─── PROVIDED MATERIAL ───
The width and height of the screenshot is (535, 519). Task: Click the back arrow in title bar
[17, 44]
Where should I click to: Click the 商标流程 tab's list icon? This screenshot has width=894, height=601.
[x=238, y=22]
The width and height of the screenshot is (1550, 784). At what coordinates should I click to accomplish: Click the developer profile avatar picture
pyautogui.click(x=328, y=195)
───
* _EXERCISE AIM_
Write out all of the entries above line for line, changing nothing.

* _OUTPUT_
The width and height of the screenshot is (535, 519). Task: Click the back arrow in title bar
[17, 44]
Where should I click to: Click the 商标流程 tab's list icon? This screenshot has width=894, height=601.
[x=238, y=22]
The width and height of the screenshot is (1550, 784). At what coordinates should I click to accomplish: Click the developer profile avatar picture
pyautogui.click(x=328, y=195)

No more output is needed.